GUELPH, Ontario — Outside of Emma Allen-Vercoe’s office is a bulletin board pinned with her team’s scientific papers since 2013. It’s the academic’s answer to a military uniform grown heavy with medals.
But all of that research has come with a side effect: an impressive intimacy with the smells of human digestion.
“This is what we formally call the poopy lab,” she said one morning at the end of January. “Every donor that we use has a distinct aroma, because they have a different profile of microbes in the gut, so it’s like a fine wine — just not quite so fine. I guess this is Eau de Ulcerative Colitis … which smells different from Eau de Obesity, and Eau de Healthy Person.”

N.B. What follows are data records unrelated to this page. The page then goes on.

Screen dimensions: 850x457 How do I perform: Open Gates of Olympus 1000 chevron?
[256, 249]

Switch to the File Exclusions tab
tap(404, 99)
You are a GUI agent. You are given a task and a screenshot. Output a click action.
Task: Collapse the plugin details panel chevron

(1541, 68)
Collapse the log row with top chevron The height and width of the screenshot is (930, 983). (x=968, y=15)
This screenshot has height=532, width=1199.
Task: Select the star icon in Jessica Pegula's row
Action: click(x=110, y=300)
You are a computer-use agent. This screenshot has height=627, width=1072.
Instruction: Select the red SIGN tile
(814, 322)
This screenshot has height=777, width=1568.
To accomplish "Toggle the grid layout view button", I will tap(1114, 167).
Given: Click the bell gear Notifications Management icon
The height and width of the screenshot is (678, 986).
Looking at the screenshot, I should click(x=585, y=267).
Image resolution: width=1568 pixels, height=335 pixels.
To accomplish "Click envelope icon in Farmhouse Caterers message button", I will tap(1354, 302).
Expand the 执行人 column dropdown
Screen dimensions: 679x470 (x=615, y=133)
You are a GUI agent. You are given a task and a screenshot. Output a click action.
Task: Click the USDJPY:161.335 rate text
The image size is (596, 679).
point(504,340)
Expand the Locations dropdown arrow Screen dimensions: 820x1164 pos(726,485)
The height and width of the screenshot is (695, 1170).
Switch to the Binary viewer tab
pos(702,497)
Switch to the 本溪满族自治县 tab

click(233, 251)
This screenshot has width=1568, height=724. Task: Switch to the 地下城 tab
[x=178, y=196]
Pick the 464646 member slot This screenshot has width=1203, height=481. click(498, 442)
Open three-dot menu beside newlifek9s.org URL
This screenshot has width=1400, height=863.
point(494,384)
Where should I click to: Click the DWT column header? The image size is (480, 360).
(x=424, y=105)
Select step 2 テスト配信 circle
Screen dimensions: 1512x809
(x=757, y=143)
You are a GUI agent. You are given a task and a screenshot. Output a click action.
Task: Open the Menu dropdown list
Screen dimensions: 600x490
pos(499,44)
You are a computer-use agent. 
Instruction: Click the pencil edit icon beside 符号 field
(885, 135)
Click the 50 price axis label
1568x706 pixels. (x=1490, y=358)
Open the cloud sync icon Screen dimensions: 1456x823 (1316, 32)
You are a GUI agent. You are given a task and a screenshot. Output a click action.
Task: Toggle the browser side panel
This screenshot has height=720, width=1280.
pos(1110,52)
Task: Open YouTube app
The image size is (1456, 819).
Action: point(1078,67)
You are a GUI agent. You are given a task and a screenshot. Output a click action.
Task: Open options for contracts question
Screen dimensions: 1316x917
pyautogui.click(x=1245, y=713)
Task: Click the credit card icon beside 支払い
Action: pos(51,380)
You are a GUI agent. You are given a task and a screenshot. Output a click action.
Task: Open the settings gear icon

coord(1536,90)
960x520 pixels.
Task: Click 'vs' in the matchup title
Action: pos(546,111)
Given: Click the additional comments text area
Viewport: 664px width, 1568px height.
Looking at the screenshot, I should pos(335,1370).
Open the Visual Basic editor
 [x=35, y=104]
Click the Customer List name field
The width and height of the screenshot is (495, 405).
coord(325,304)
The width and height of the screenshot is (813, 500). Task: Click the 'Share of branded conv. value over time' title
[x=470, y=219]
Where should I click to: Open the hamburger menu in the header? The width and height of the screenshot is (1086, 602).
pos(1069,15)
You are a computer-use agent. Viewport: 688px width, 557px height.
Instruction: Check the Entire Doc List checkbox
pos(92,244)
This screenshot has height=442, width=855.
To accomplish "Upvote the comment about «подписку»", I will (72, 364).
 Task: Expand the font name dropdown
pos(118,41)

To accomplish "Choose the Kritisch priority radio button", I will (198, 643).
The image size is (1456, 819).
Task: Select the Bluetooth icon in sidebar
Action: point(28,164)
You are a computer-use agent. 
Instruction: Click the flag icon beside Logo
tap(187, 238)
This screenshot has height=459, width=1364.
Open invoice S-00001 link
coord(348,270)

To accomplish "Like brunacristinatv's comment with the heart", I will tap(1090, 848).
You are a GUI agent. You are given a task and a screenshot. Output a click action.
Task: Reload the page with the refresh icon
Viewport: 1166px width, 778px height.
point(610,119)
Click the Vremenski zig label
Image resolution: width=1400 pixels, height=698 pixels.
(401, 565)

She’s been working with these gut bacteria for long enough to know what kind of experiment is going on by odor alone. That day, she could pick up notes of short-chain fatty acids; she paused to appreciate a cloud of volatile amines. If this were an obesity experiment, she’d be getting a stronger whiff of butyrate — a bit like rotten cabbage — while a study about premature infants would yield a mild, yogurt-like tang.
What she’s smelling isn’t feces per se. Instead, it’s the mechanical colon that she’s set up in her lab at the University of Guelph, where she is a professor of molecular and cellular biology. She calls it the Robogut. After isolating bacteria from donated human waste, she uses this contraption to see how those microscopic communities shift under different conditions.